According to another feature of the invention, an ExpressCard having universal serial bus (USB) connection is provided, which includes a card case having two opposite first and second end portions and two opposite lateral portions; a card connector formed at the first end portion of the card case and having a PCI express serial interface and a USB interface; one or more flash chips implemented in the card case; a PCI express and USB flash controller implemented in the card case and connected between the PCI express serial interface and USB interface and the one or more flash chips in order to provide a data access to the one or more flash chips through the PCI express serial interface or the USB interface; a USB socket implemented in the card case and connected with the PCI express and USB flash controller in order to provide a data access to the one or more flash chips therethrough; and a switch connected to the PCI express and USB flash controller, the USB interface and USB socket in order to switch the PCI express and USB flash controller to the USB interface or the USB socket.

According to a further feature of the invention, an ExpressCard having universal serial bus (USB) connection is provided, which includes a card case having two opposite first and second end portions and two opposite lateral portions; a card connector formed at the first end portion of the card case and having a PCI express serial interface; one or more flash chips implemented in the card case; a PCI express and USB flash controller implemented in the card case and connected to the PCI express serial interface in order to provide a data access to the one or more flash chips through the PCI express serial interface; and a USB socket implemented in the card case and connected to the PCI express and USB flash controller in order to provide a data access to the one or more flash chips therethrough, wherein the PCI express and USB flash controller is based on a pin of the USB socket to determine the USB socket to be enabled or not.

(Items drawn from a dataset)
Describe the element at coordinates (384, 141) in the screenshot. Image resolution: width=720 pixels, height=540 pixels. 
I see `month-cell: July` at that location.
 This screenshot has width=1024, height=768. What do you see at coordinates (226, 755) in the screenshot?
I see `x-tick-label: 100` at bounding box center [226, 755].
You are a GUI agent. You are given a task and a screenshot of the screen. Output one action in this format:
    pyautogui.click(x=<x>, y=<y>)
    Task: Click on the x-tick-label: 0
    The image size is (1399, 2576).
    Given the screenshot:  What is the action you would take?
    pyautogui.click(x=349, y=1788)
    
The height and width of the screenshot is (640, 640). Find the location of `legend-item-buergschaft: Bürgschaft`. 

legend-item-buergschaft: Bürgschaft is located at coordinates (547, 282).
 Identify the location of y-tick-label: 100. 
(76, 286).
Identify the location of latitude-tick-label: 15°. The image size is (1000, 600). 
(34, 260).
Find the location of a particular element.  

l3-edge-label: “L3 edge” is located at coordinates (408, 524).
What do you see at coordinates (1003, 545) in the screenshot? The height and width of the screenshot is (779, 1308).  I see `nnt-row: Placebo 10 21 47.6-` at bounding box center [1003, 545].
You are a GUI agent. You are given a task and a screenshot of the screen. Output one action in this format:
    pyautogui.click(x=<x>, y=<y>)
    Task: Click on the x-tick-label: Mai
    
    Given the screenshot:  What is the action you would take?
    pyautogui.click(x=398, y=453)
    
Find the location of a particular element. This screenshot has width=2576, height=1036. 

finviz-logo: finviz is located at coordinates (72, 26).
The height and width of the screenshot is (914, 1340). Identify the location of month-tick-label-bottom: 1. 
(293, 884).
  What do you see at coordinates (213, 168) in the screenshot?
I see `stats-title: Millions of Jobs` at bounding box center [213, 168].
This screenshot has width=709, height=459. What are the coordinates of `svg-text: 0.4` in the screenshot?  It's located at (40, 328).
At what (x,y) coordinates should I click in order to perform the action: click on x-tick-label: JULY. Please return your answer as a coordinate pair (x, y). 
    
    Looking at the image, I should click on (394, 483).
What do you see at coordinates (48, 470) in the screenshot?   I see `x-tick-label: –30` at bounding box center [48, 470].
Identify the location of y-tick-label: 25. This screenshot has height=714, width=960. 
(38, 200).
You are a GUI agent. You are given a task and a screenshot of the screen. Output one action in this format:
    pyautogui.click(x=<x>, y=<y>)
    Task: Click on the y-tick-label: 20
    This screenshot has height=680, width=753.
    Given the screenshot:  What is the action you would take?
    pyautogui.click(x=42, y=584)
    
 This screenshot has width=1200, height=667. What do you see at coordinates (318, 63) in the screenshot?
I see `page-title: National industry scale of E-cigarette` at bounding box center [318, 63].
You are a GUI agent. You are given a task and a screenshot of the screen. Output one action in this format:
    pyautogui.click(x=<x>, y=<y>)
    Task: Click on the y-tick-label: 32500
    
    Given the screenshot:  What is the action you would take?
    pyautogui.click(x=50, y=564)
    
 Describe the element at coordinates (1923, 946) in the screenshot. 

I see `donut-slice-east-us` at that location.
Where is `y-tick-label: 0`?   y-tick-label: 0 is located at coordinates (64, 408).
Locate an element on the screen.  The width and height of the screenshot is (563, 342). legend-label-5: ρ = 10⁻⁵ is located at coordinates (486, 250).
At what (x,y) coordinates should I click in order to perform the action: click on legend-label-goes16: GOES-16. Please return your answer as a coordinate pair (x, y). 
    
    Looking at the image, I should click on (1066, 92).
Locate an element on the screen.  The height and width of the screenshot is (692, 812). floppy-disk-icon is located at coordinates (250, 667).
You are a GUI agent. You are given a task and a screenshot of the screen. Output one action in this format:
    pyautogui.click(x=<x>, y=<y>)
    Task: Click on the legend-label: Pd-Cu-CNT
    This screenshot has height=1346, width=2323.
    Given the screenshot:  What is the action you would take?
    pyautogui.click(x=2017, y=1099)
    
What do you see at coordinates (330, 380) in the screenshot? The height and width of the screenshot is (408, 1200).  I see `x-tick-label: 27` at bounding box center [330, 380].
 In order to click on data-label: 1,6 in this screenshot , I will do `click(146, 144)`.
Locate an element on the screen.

• Activity list
a – In the ExpressCard passage, at which part of the card case is the card connector formed?
b – In the ExpressCard passage, list every component that the switch is connected to, in the feature that includes a switch.

• Numbered answers
a – At the first end portion of the card case.

b – The PCI express and USB flash controller, the USB interface, and the USB socket.